This post comes in response to:
WEEKLY WRITING CHALLENGE : FIT TO WRITE
I feel fit to write this post today, after successfully battling anorexia for ten big years of my life. For anyone who has had a brush with an eating disorder or has a loved one suffer through that, can understand perfectly, how the obsession, compulsiveness, and perfectionism of an eating disorder can drive a person to almost total frenzy.
I constantly questioned the fat content in each food. Refused to eat all deserts and oily foods. Each time, when there was some mention of eating out or special dinners, I turned hysterical at every suggestion and invitation. Gradually, my life reduced to only two things: my dream for a perfect figure and my eating habits to realize the same. I pendulated between only two emotions: ‘Euphoria’ on losing a few inches and ‘Disgust’ on gaining a couple of pounds back!
It all began when I was in college. Yes, I always had this fascination for everything perfect. And so I guess the eating disorder was predictable when I left home for higher studies in a different city. It started during my examination time when in an effort to squeeze some extra time for more studies, I cut down on my eating trips to the mess and on my sleep time. It was just a naive desire to give my best. And voila! Not only did I top the University but also lost a lot of weight.

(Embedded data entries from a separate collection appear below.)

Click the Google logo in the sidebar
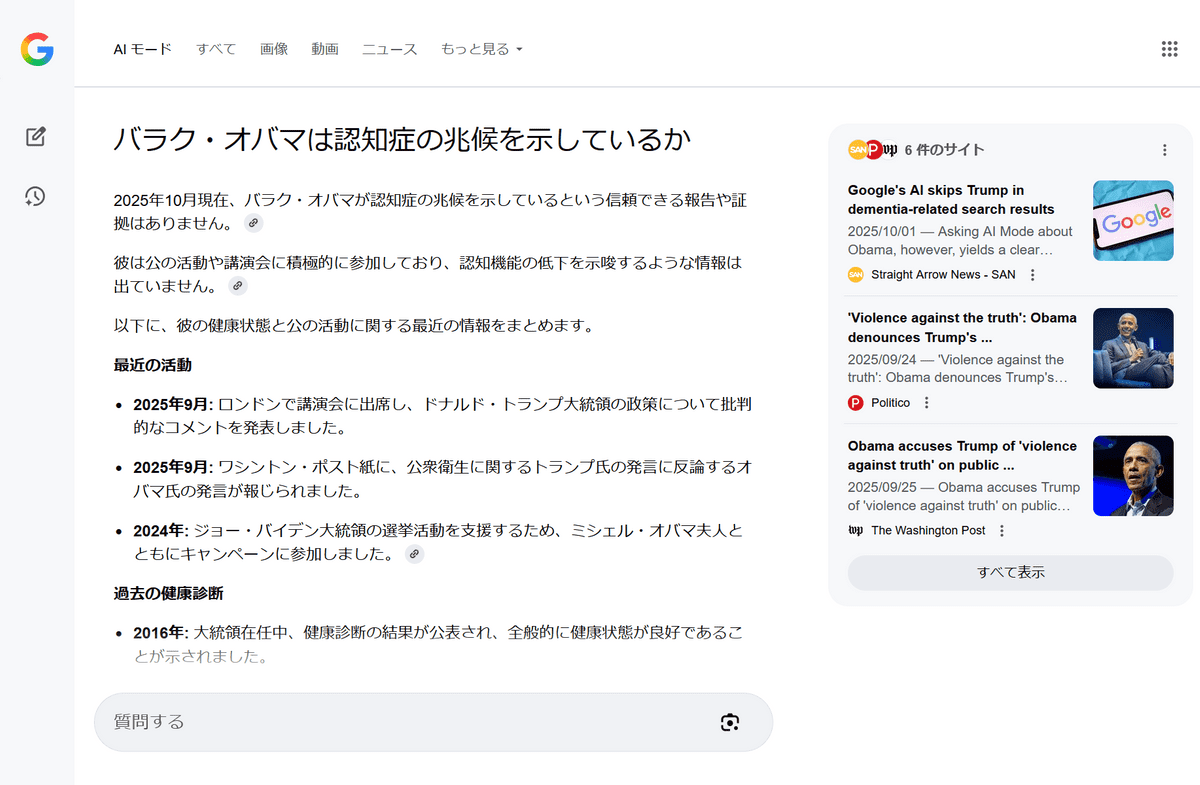pyautogui.click(x=37, y=49)
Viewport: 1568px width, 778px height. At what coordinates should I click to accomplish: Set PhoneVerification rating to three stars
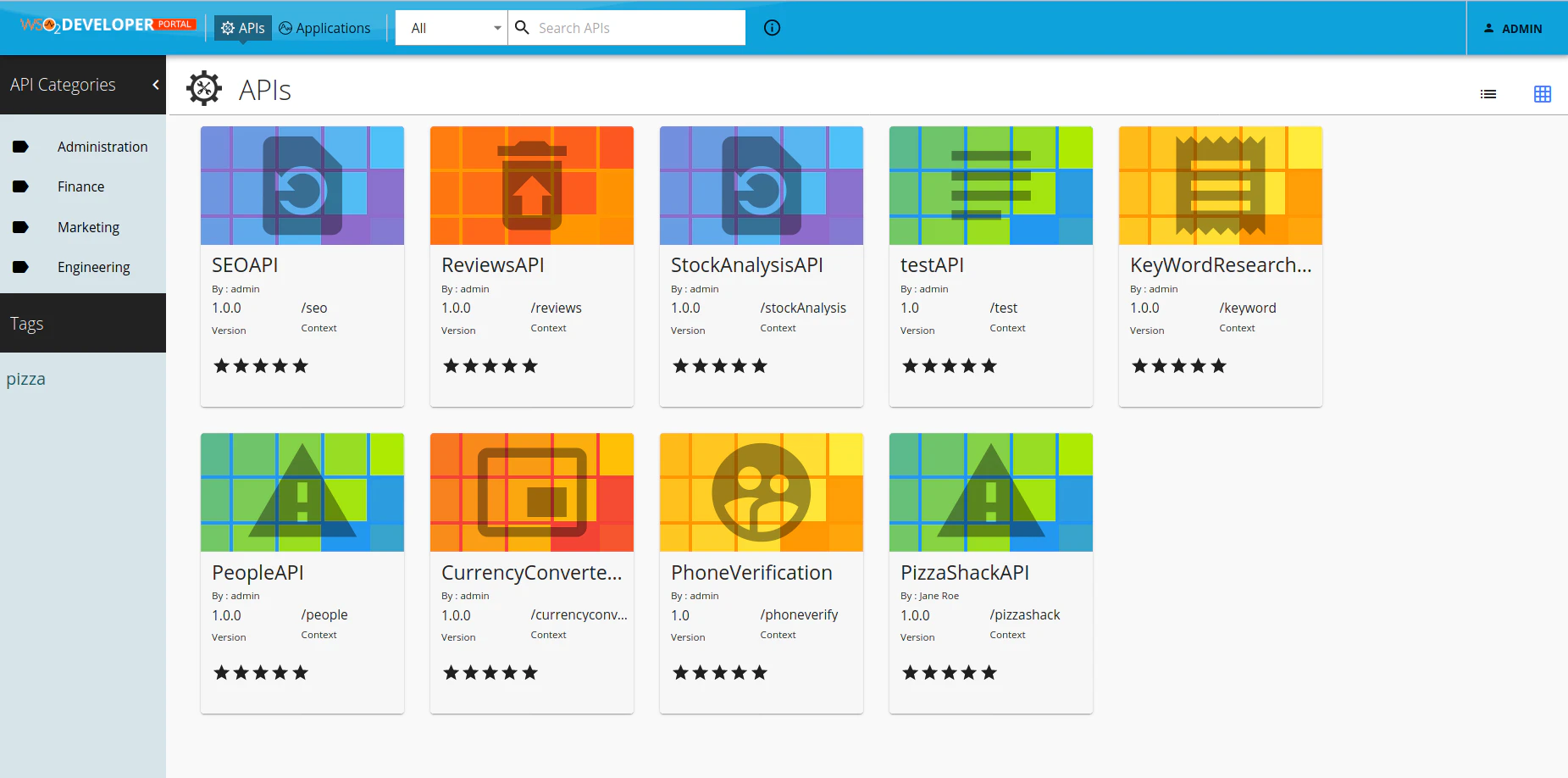point(718,672)
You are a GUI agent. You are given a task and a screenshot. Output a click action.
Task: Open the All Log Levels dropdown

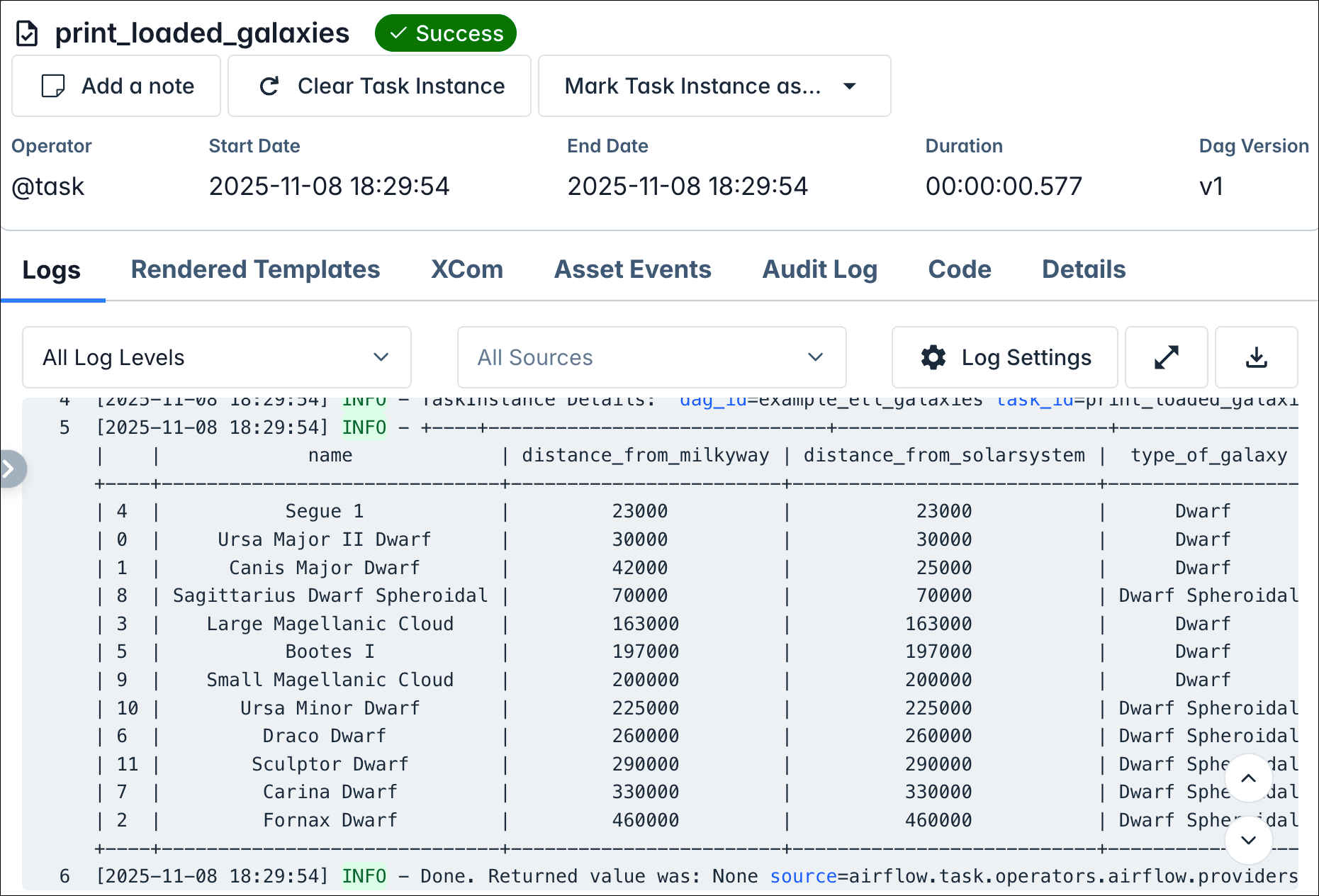point(216,357)
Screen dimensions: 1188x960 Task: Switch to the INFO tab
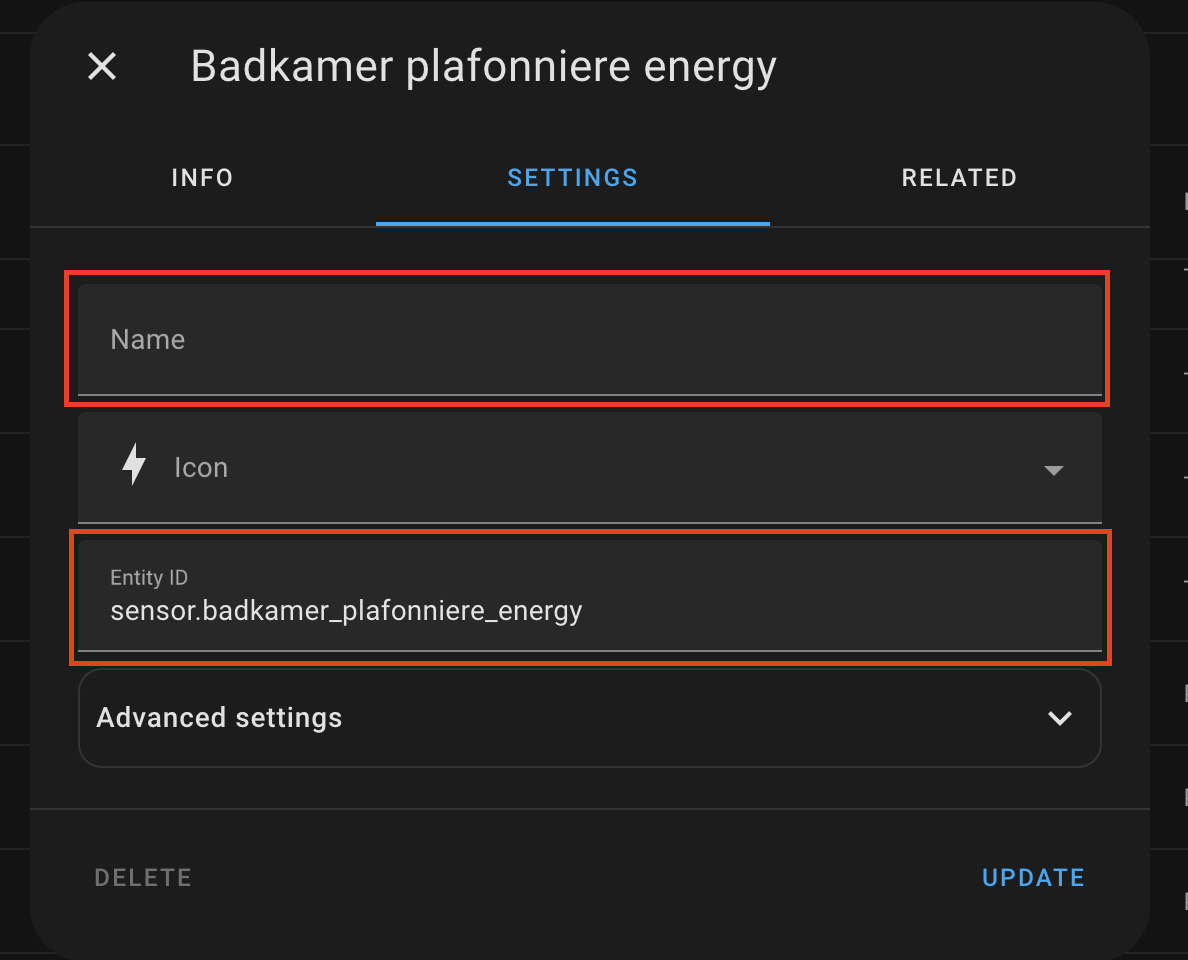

Always been on a chubbier side, I felt flattered with my new figure. My peers showered me with compliments. As chance would have it, the most good looking hunk in town, became my first boyfriend, strengthening the association all the more. I came to believe, I could anything and everything by controlling my eating habits. Soon, I was identified as the ‘perfect girl’. I was the college topper, I had the most good looking boyfriend and I had the best figure, any girl can die for!
Before I could realize it, I was exercising for hours, counting every single calorie in food, arguing endlessly with my parents and isolating myself completely from the outside world. In my effort to be that ‘perfect girl’, I exposed myself to the worst physical, mental and emotional torture. I denied myself food when I was hungry, ran fastest on the treadmill, when I needed rest and isolated myself from my family and close friends when I needed love.
I kept having the regular ups and downs with my eating obsession until the saturation point came. By that time, I had moved to a bigger city for work. I was still the ‘perfect girl’ managing both a hectic career and an ideal body weight in a metro city like Mumbai. Then an accident happened. I got bitten by a dog. For any other person, this would have been any other bad incident and would have easily got away with an anti-rabies injection, this small mishap endangered my life and my newly launched career.
My body was too weak to stand the regular course of antibiotics and anti-rabies injections. To make the matters worse, I developed an allergic reaction to the topical medicines prescribed for the wound. The entire skin on my left leg almost putrefied. I was hospitalized and advised bed rest for a full month. It was my first job, I could not afford such a long sick leave! It was a matter of survival. My whole life, my whole career was at stake! I had no choice but to eat.
For the first time, after such a long span, I ate. I ate well. I ate to my heart’s content and I ate all my favourite foods. Tears came down my eyes when I relished my favourite choco-chip ice cream once again. I realized, what all I had been missing in life. The dog-bite incident was like a blessing in disguise. Of course, the change and recovery didn’t happen overnight. There were incidents of relapsing and recovering.
And gradually, I learned to dissociate my self worth from an ideal figure. I realized my friends value me for my core and not my perfect body. I discovered I am more than my appearance. This is as much journey of discovery as of recovery. Today, I am free from anorexia. I feel free, healthy and fit to write my story. I do strive for perfection, but I strive for perfect health and not for the perfect body.
And perfect health to me is being at peace with your body and mind. I do nourish my body with the right nutrients, go for light walks, take proper sleep and rest but also understand that it’s okay to be imperfect and it is okay to give in to desires. After all, we are blessed with only one life!
If you or your loved one is struggling with an eating disorder or if you’re wondering how to treat anorexia nervosa, let me tell you there’s help. Anorexia nervosa or any other eating disorder can be successfully treated with the right approach, therapy, and of course nutritional rehabilitation.
So whether you have anorexia or your loved one has anorexia, ask your doctor or mental health professional for advice on coping strategies and emotional support.